Lady Sybil Crawley, youngest daughter of the Earl of Grantham, was in love at the age of sixteen. It was a delicious feeling, an irresistible waremth that enveloped her like a blanket every time she was in his presence. He was the only man who cared what she thought; the only man who valued her as a person and understood her deepest desires, the only man who mattered. To be honest, he was the only man besides Cousin Matthew that she really knew.
She would meet others, of course. Her season was two years away; she would dance with lords and dukes, sons of whosits and cousins of whatsits, all perfectly charming and some perhaps even nice, but none of them him. None of them would care about the vote for women, or her desire to do something with her life someday. She looked upon the season as a necessary rite of passage to be gotten through, a ridiculous ritual that she might somewhat enjoy and then put away forever. She would not meet anyone who matched him. He was all she wanted, all she would ever need, and even more provocative because she could never have him.
He was her family’s chauffeur, a member of the staff, off limits. A servant was not permitted even to maintain eye contact with a daughter of the aristocracy. But Branson was not like other servants. Right from the beginning he had seemed to understand her need for more than her proper, rigid, and rather stifling upbringing provided. He knew things, cared passionately about the country of his birth, and seemed relieved to be free to speak about his own dreams for the future and privileged to listen to hers.

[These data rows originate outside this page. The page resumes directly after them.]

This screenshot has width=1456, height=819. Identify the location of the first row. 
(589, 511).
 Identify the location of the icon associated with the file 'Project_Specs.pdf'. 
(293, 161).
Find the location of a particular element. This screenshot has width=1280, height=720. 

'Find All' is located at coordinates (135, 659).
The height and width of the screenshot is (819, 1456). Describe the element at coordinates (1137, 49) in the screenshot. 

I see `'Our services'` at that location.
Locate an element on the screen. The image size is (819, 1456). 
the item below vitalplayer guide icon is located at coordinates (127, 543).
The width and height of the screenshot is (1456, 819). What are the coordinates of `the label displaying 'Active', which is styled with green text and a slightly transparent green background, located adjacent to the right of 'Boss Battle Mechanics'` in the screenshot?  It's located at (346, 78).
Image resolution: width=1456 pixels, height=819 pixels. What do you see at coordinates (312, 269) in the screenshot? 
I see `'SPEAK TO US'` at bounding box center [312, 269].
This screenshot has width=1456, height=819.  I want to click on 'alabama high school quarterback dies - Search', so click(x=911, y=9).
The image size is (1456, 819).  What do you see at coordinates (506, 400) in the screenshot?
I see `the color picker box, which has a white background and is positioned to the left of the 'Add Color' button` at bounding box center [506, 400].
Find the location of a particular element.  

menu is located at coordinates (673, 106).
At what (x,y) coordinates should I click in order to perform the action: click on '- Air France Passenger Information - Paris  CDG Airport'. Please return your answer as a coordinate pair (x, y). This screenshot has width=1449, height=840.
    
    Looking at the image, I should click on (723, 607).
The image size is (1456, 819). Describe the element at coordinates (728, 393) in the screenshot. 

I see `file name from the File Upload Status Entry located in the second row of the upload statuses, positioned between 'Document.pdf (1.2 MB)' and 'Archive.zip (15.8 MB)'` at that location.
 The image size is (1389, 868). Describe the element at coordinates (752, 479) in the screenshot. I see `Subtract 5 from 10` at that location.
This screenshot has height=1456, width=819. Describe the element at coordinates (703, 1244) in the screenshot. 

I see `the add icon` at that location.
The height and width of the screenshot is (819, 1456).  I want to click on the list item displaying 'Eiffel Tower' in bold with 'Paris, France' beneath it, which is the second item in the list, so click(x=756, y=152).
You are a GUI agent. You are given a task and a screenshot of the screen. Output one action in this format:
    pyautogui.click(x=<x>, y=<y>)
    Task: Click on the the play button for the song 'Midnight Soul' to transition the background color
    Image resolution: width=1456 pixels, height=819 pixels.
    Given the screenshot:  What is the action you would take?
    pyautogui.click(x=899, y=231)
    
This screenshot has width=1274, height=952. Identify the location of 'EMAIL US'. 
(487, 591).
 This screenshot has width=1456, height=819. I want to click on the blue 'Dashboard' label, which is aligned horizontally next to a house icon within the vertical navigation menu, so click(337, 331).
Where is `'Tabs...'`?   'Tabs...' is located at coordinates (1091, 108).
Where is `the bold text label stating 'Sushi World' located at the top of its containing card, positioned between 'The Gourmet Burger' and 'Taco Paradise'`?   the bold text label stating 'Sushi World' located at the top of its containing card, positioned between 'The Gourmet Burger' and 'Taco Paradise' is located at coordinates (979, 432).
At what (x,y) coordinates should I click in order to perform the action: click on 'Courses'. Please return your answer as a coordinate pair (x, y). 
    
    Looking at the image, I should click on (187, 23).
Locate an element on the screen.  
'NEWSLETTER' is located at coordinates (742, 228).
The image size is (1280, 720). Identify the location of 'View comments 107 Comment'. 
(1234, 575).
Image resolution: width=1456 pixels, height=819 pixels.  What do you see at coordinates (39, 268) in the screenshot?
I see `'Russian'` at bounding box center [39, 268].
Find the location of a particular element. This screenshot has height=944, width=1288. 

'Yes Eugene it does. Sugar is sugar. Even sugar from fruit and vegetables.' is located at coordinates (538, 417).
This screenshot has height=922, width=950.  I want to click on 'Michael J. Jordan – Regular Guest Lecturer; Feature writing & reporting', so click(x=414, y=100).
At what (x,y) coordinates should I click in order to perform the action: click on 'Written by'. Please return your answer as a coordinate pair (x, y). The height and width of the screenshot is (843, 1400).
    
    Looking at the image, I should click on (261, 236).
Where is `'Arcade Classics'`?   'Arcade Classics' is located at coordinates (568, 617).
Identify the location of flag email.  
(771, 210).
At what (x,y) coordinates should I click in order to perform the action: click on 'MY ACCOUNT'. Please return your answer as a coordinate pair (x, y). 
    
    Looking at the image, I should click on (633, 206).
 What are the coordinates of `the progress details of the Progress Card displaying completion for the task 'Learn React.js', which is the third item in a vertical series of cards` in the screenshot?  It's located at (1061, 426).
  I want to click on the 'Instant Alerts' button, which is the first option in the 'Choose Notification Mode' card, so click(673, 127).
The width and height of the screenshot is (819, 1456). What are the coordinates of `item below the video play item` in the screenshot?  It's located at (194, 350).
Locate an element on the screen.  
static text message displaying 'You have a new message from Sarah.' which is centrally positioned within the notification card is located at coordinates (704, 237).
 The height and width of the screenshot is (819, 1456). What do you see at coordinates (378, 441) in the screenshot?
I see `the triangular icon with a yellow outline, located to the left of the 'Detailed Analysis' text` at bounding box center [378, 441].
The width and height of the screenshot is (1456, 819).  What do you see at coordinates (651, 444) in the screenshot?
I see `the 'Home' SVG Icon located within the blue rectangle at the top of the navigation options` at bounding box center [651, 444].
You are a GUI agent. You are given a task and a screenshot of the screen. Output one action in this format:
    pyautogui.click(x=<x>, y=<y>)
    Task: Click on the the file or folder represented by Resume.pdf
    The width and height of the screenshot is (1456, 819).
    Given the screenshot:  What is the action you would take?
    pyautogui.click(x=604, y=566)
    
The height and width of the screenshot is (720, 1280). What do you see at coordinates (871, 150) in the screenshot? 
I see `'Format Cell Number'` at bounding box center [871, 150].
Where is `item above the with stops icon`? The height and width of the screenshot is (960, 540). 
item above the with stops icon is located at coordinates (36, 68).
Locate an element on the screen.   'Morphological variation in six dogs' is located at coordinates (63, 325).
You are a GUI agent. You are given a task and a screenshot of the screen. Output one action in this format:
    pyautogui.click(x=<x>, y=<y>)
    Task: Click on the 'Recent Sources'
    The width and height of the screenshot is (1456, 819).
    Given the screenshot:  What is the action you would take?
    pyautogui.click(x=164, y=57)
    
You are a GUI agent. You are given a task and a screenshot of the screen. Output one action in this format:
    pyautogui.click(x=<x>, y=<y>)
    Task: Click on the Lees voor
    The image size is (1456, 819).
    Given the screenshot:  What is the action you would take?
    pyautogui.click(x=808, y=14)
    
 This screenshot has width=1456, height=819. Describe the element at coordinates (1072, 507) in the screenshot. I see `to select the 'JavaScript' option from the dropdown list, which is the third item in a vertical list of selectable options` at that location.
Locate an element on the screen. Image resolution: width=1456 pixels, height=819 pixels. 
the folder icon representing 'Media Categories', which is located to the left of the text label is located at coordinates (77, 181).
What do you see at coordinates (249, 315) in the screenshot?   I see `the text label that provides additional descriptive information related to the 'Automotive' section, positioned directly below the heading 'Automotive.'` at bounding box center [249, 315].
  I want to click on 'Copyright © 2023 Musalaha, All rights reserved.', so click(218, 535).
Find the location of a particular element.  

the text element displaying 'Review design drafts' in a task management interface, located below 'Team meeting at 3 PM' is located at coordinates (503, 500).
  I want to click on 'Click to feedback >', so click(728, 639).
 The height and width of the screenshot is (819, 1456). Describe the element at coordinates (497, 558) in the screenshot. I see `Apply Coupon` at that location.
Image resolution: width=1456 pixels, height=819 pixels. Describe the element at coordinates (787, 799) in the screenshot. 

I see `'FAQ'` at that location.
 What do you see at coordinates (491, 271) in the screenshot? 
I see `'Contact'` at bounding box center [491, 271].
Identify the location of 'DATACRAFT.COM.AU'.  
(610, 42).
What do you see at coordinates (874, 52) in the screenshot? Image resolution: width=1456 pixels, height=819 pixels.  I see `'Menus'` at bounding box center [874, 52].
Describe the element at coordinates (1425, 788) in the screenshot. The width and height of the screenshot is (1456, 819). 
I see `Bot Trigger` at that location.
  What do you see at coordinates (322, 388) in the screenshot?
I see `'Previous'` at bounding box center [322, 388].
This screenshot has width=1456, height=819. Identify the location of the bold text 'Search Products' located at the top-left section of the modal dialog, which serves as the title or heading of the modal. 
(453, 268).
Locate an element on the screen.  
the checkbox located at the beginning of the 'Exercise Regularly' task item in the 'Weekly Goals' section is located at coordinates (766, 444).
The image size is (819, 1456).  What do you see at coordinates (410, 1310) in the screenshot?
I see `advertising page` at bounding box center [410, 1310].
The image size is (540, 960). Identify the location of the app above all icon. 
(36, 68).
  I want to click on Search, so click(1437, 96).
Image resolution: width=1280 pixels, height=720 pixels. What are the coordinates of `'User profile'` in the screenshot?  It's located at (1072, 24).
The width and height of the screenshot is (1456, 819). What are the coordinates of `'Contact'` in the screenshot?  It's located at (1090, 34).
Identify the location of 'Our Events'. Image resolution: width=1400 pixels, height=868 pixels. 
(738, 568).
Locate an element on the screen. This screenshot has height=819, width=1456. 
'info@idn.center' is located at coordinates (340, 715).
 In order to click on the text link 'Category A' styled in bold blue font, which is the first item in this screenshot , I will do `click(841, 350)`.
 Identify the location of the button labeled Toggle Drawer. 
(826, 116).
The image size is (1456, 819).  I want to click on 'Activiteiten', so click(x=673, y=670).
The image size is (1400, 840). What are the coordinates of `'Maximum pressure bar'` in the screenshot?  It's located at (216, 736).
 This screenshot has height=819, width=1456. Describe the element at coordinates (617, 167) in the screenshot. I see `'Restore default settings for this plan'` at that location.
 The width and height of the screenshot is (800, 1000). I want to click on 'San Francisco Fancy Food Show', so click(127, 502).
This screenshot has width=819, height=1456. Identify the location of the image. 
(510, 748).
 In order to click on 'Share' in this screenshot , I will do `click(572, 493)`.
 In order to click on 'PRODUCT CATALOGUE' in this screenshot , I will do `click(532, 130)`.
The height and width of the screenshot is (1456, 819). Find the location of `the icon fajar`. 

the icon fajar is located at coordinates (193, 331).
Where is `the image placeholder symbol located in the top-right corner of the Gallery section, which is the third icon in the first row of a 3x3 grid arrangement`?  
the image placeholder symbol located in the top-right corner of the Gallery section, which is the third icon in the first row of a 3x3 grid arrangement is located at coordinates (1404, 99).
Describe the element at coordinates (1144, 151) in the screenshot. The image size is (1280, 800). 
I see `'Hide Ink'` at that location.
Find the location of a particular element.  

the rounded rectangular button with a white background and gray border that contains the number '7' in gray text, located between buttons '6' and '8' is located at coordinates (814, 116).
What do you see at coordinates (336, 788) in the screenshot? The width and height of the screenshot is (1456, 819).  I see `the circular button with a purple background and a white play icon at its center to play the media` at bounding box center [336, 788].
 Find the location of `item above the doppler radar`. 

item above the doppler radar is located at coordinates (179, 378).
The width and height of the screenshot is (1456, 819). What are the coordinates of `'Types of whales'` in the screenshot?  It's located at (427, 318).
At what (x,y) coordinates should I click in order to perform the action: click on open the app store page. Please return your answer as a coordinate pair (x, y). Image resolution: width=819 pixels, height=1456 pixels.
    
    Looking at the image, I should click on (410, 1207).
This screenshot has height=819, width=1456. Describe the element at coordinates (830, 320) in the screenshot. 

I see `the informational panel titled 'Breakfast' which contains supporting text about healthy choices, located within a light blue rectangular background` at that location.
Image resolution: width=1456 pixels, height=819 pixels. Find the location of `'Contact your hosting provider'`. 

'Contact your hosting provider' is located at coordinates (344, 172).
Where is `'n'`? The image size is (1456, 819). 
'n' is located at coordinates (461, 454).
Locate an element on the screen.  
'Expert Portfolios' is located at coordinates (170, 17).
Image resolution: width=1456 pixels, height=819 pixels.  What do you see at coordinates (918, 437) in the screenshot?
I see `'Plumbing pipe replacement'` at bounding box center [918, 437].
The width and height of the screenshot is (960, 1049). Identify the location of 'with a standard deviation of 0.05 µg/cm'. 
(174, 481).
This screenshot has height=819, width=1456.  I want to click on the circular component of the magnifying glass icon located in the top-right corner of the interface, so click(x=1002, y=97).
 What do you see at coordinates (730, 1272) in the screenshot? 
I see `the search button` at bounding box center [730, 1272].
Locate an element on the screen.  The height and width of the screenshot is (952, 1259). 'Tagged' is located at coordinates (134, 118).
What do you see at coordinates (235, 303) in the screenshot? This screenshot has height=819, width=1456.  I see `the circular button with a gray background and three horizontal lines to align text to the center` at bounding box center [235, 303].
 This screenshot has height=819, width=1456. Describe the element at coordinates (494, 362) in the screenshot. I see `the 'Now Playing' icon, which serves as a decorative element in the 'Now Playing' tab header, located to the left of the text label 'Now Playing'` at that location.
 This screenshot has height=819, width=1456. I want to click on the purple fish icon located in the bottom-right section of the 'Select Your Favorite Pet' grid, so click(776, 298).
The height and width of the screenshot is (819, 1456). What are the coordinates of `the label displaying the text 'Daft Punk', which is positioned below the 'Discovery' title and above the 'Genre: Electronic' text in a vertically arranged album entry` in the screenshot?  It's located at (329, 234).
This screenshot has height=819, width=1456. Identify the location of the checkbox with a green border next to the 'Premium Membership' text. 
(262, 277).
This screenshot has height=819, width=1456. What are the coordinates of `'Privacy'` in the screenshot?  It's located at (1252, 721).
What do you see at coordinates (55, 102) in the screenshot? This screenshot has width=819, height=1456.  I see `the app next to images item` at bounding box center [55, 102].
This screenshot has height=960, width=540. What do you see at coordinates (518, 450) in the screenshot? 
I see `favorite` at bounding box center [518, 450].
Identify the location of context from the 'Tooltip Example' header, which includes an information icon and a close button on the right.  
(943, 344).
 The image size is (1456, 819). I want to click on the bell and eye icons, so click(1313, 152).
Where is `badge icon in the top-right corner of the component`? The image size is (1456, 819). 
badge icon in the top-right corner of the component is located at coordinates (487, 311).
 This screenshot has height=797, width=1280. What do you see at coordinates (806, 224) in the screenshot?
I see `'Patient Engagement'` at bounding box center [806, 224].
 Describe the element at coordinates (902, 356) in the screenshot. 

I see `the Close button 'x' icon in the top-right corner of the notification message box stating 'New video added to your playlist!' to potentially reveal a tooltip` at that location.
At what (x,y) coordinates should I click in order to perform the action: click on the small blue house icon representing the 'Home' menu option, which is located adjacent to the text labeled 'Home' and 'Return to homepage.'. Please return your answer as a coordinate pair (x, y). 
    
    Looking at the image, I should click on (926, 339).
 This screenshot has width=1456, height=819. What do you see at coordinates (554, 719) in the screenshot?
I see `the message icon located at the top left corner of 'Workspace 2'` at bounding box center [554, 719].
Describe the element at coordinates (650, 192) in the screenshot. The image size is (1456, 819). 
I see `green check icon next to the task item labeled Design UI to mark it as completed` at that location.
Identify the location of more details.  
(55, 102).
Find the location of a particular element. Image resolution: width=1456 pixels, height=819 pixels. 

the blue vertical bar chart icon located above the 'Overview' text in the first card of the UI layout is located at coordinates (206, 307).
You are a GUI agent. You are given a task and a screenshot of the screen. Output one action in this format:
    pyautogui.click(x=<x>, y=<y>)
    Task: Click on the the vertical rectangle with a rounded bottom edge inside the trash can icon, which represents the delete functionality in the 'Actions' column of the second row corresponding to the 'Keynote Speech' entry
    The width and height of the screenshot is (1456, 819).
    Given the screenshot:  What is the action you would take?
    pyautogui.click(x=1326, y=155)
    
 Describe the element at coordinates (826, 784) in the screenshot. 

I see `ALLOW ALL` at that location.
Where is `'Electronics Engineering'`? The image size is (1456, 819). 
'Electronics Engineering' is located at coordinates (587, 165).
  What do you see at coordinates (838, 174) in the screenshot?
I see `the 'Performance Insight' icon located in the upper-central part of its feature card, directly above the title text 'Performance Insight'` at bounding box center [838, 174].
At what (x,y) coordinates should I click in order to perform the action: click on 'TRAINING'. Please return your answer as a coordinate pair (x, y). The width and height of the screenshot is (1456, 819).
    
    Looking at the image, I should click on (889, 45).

While properly deferential when others were about, it was different when they were alone in the motor. He challenged her, shared his opinions and his ambitions, his hopes for his native Ireland. Once he had told her, “I won’t always be a chauffeur,” and when he said it with such determination, she believed him. He argued with her, supported her passion for women’s rights, and comforted her when her family ignored and dismissed her ideas as childish and absurd.
There came a day, as she leaned forward chin in hand, listening to his lovely Irish lilt while admiring his handsome, animated face with its dimpled smile and sparkling blue eyes, that she realized he was more than a companion…he was her best friend, and he had no idea. He could never know.